Depuis le 28 mars 2021, les compagnies sont tenues d'utiliser 50% de leurs créneaux de décollage et d'atterrissage pour pouvoir les conserver, un niveau est jugé excessif par le secteur aérien, encore convalescent, notamment après l'apparition du variant Omicron qui a provoqué une nouvelle chute des réservations cet hiver. Or, le 15 décembre, Bruxelles a annoncé que ce seuil serait porté à 64% pour la prochaine saison d'été, du 28 mars au 29 octobre, provoquant la colère des compagnies aériennes. 

«18 000 vols inutiles»

Par exemple, dans une interview au quotidien allemand Frankfurter Allgemeine Zeitung le PDG du groupe Lufthansa, Carsten Spohr, a averti le 23 décembre qu'il serait contraint d'opérer «18 000 vols inutiles» durant l'hiver pour conserver ses droits de décollage et d'atterrissage. «Malgré nos demandes pressantes pour plus de flexibilité, l'UE a approuvé une règle d'utilisation de 50% [...] clairement irréaliste», a pour sa part déclaré à l'AFP un porte-parole de l'Association du transport aérien international (IATA), qui représente la grande majorité des compagnies. 
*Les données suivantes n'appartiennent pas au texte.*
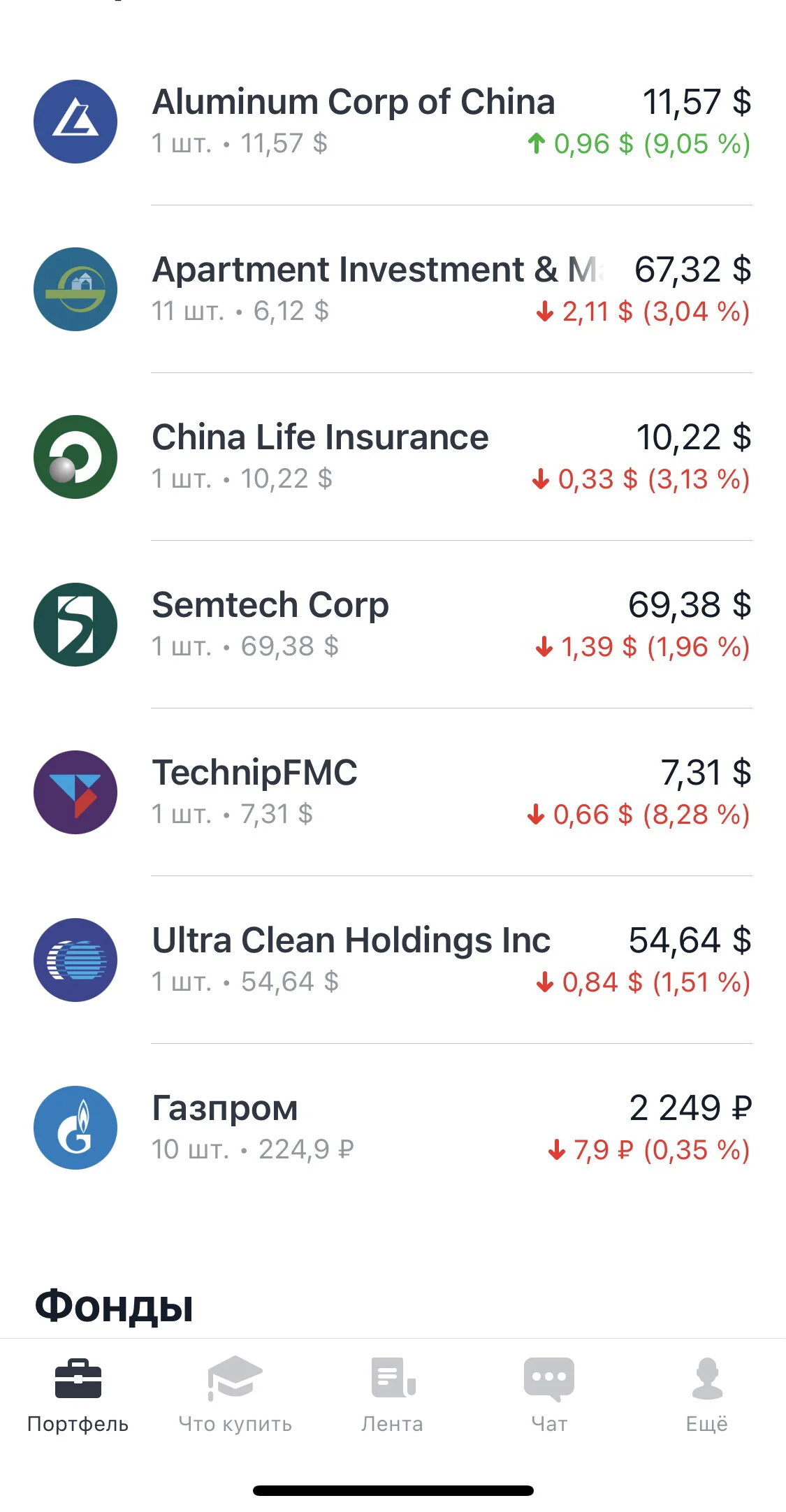786x1512 pixels.
Task: Open the Чат chat tab
Action: pos(549,1395)
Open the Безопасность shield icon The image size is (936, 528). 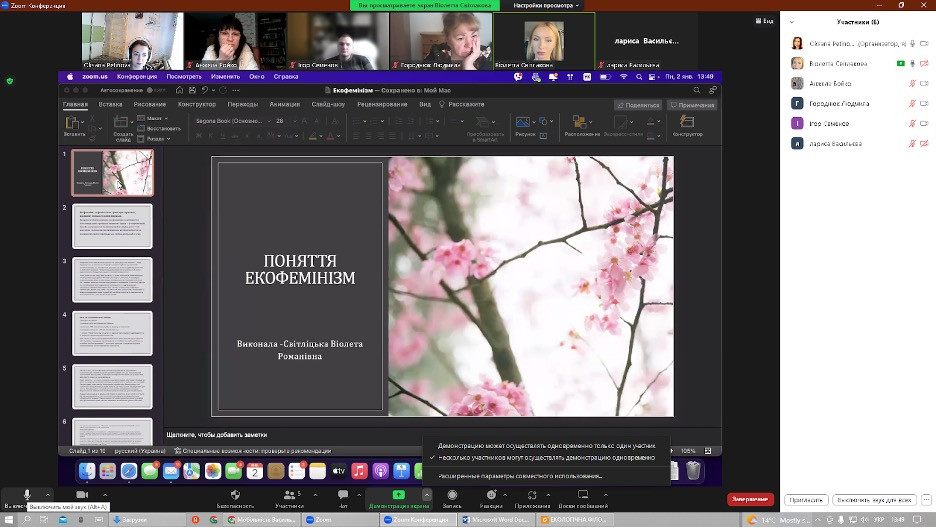235,495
Cité par l’AFP, Air France, qui déclare n’avoir jamais opéré de vol à vide pour conserver des créneaux horaires et ne prévoit pas de le faire, s'est dit «favorable à une réévaluation de ces règles pour que les compagnies continuent d'assurer des vols uniquement quand la demande le justifie». 

Selon le cabinet du ministre belge, cité par l’AFP, Georges Gilkinet réclame dans son courrier à la Commission un nouvel abaissement de ce seuil, évoquant des circonstances exceptionnelles. De son côté, l’exécutif bruxellois justifie sa fermeté au nom de la concurrence. Et un porte-parole de la Commission a invoqué le 5 janvier «la nécessité de veiller à ce que la capacité aéroportuaire soit utilisée de manière concurrentielle au profit de tous les consommateurs».

Enfin, l'ACI (Airports Council International) a réagi, le 6 janvier, par un communiqué dans lequel cette association représentant les aéroports du Vieux Continent affirme que les compagnies aériennes n'ont aucune raison de faire voler des avions à vide. Disant sa «consternation» face à cette controverse, l’ACI assure que les compagnies aériennes peuvent bénéficier d'exemptions et «sont très bien protégées contre les incertitudes actuelles».